— Exercise details —
Make an exact copy of every record that follows.

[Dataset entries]
* * *
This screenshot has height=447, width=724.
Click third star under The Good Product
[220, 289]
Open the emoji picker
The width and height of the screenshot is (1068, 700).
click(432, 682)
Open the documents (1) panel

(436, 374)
* * *
— Response for this exercise —
This screenshot has height=447, width=724.
Click third star under The Good Product
[220, 289]
Open the emoji picker
The width and height of the screenshot is (1068, 700).
click(432, 682)
Open the documents (1) panel

(436, 374)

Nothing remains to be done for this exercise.